Fifty years after the recognition of the Li-Fraumeni syndrome (LFS), our perception of cancers related to germline alterations of TP53 has drastically changed: (i) germline TP53 alterations are often identified among children with cancers, in particular soft-tissue sarcomas, adrenocortical carcinomas, central nervous system tumours, or among adult females with early breast cancers, without familial history. This justifies the expansion of the LFS concept to a wider cancer predisposition syndrome designated heritable TP53-related cancer (hTP53rc) syndrome; (ii) the interpretation of germline TP53 variants remains challenging and should integrate epidemiological, phenotypical, bioinformatics prediction, and functional data; (iii) the penetrance of germline disease-causing TP53 variants is variable, depending both on the type of variant (dominant-negative variants being associated with a higher cancer risk) and on modifying factors; (iv) whole-body MRI (WBMRI) allows early detection of tumours in variant carriers and (v) in cancer patients with germline disease-causing TP53 variants, radiotherapy, and conventional genotoxic chemotherapy contribute to the development of subsequent primary tumours. It is critical to perform TP53 testing before the initiation of treatment in order to avoid in carriers, if possible, radiotherapy and genotoxic chemotherapies. In children, the recommendations are to perform clinical examination and abdominal ultrasound every 6 months, annual WBMRI and brain MRI from the first year of life, if the TP53 variant is known to be associated with childhood cancers. In adults, the surveillance should include every year clinical examination, WBMRI, breast MRI in females from 20 until 65 years and brain MRI until 50 years.

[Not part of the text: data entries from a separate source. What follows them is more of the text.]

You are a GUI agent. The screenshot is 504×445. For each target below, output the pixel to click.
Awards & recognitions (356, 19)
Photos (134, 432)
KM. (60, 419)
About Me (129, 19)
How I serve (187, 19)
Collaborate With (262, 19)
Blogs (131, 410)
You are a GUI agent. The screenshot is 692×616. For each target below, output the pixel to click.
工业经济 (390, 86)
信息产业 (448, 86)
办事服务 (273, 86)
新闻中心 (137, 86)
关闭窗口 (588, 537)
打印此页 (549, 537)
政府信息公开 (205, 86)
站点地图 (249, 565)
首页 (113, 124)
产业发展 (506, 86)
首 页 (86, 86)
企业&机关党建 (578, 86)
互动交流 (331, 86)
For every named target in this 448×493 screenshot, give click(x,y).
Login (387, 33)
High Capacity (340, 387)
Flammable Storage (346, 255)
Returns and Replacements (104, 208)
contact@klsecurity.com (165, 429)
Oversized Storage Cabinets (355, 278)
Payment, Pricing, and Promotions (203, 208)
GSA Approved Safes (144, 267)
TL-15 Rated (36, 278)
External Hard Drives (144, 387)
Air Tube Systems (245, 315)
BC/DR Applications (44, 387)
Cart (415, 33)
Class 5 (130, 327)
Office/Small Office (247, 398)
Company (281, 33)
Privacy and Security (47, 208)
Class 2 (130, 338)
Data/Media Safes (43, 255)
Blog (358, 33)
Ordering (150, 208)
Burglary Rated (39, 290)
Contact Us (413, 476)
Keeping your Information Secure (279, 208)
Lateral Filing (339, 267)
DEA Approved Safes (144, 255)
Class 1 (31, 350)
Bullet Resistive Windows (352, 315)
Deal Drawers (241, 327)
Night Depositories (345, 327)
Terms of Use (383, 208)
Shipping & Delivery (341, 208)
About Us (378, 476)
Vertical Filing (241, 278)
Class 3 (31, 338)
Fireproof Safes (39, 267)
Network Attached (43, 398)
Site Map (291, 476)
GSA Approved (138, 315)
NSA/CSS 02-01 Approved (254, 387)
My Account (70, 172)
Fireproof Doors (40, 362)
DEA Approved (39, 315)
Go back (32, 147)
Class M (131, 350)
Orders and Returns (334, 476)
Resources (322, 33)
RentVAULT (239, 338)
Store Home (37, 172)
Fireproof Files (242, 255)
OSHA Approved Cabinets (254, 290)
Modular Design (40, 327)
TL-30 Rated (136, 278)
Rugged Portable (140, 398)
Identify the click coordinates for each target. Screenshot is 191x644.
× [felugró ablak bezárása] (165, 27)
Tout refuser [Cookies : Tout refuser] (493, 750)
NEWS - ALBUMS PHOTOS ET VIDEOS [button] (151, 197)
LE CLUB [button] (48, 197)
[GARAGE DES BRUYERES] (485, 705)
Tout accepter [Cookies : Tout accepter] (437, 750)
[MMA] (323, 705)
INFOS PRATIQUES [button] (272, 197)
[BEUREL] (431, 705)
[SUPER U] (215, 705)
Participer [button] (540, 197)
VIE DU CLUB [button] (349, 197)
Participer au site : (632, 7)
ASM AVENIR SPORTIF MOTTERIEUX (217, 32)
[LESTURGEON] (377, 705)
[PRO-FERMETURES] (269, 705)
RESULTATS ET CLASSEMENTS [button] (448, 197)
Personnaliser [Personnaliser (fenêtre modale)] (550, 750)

在认识 Li-Fraumeni 综合征 (LFS) 50 年后,我们对与种系 TP53 改变相关的癌症的认识发生了巨大变化:(i) 在没有家族史的情况下,种系 TP53 改变经常在患有癌症的儿童中被发现,特别是软组织肉瘤、肾上腺皮质癌、中枢神经系统肿瘤,或在患有早期乳腺癌的成年女性中被发现。这证明了 LFS 概念的扩展,将其扩展为一种更广泛的癌症易感性综合征,称为遗传性 TP53 相关癌症 (hTP53rc) 综合征;(ii) 种系 TP53 变体的解释仍然具有挑战性,应整合流行病学、表型、生物信息学预测和功能数据;(iii) 种系致病 TP53 变体的外显率是可变的,这取决于变体的类型(显性负变体与更高的癌症风险相关)和修饰因子;(iv) 全身 MRI (WBMRI) 允许在变体携带者中早期发现肿瘤;(v) 在携带种系致病 TP53 变体的癌症患者中,放射治疗和常规遗传毒性化疗会导致随后原发性肿瘤的发生。在开始治疗之前进行 TP53 检测至关重要,以便在携带者中如果可能避免放射治疗和遗传毒性化疗。在儿童中,如果已知 TP53 变体与儿童癌症相关,则建议每 6 个月进行一次临床检查和腹部超声检查,从生命的第一年开始每年进行一次 WBMRI 和脑 MRI。在成年女性中,从 20 岁到 65 岁每年进行一次临床检查、WBMRI、乳房 MRI,从 50 岁开始进行脑 MRI。